* [DIRECTIONS FOR THIS TASK]: Scan the entries for the word "each" and return every line that has it.

[Collection entries]
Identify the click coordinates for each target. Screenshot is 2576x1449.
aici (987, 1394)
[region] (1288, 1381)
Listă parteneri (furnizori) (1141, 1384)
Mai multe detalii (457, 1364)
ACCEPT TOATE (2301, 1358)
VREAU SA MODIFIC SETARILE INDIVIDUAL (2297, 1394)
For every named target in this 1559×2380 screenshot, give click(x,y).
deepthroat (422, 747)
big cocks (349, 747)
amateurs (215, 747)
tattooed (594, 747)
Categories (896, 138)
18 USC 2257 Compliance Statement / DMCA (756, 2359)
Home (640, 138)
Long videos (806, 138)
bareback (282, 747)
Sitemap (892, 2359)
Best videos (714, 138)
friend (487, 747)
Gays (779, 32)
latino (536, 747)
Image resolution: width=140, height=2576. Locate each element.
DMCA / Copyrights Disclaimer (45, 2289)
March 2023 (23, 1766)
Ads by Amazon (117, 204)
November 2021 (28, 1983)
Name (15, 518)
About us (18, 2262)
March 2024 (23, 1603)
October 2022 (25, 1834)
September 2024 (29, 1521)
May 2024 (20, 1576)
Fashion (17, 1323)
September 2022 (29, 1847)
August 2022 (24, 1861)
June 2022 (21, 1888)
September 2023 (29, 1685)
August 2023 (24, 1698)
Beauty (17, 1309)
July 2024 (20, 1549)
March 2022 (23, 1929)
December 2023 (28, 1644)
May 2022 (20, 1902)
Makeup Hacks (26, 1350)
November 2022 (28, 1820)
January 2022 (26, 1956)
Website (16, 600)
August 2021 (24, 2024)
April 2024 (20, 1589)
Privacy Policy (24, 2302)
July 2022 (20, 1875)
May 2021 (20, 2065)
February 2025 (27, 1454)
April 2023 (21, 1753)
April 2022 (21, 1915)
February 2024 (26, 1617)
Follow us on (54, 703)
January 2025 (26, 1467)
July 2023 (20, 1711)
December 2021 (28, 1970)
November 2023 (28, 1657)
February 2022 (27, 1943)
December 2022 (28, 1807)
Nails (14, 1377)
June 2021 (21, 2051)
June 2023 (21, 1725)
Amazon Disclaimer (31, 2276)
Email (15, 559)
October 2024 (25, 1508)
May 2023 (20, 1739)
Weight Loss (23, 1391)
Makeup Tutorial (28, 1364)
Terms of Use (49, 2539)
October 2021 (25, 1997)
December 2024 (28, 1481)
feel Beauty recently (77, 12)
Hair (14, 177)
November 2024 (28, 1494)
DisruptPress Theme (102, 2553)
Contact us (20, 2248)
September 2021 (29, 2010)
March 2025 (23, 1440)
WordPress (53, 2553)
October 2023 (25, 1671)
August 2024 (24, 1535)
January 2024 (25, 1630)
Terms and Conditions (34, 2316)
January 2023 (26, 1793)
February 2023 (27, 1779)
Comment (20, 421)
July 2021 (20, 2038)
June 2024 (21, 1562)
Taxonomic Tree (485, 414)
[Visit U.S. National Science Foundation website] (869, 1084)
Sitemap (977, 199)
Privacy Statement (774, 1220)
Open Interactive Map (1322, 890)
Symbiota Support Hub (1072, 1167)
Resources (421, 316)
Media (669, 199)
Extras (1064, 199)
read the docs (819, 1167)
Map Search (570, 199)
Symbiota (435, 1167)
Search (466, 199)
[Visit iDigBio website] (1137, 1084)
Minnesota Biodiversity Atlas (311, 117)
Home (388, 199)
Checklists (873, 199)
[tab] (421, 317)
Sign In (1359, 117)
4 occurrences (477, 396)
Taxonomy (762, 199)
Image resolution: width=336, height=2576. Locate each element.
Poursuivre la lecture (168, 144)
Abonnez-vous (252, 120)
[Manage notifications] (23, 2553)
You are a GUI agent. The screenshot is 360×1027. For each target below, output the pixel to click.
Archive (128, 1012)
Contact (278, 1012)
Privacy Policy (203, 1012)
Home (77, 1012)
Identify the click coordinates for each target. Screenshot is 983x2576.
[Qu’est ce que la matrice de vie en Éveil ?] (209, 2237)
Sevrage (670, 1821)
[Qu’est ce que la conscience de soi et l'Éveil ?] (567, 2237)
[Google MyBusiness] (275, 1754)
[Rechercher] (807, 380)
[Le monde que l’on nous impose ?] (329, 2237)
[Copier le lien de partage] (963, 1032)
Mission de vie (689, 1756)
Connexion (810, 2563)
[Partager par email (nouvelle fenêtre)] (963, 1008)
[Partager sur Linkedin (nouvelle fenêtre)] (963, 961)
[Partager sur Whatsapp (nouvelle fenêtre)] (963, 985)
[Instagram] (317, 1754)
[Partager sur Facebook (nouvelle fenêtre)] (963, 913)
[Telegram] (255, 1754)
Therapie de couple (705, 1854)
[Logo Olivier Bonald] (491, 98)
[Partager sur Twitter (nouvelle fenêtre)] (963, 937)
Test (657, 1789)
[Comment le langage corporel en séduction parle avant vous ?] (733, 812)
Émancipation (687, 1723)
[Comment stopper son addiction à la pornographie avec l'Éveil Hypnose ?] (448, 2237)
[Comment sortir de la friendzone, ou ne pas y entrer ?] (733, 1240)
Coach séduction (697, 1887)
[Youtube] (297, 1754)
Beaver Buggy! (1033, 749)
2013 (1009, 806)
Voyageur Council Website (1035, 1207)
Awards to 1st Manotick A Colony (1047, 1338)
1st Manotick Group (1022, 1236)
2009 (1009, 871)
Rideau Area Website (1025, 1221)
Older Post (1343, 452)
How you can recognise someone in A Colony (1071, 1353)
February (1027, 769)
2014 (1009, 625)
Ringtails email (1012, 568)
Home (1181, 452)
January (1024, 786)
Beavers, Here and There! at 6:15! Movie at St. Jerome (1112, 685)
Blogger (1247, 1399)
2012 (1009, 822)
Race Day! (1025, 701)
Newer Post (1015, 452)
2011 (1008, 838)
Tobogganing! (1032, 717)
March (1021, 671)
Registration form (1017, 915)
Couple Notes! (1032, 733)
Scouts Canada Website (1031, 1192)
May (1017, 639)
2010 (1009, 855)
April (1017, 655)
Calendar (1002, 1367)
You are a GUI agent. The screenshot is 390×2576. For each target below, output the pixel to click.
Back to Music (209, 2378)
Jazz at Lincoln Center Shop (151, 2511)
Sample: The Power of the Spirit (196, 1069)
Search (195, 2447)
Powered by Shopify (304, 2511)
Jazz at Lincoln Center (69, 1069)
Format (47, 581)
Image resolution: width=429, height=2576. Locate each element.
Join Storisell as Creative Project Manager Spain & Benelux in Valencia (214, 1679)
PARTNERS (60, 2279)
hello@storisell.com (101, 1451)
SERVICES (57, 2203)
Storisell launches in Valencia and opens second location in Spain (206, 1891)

* [RESPONSE TO THIS EXERCISE]:
Identify the click coordinates for each target. Screenshot is 2576x1449.
Image resolution: width=140, height=2576. Locate each element.
Image resolution: width=336, height=2576. Locate each element.
You are a GUI agent. The screenshot is 360×1027. For each target below, output the pixel to click.
Identify the click coordinates for each target. Screenshot is 983x2576.
You are a GUI agent. The screenshot is 390×2576. For each target below, output the pixel to click.
Image resolution: width=429, height=2576. Locate each element.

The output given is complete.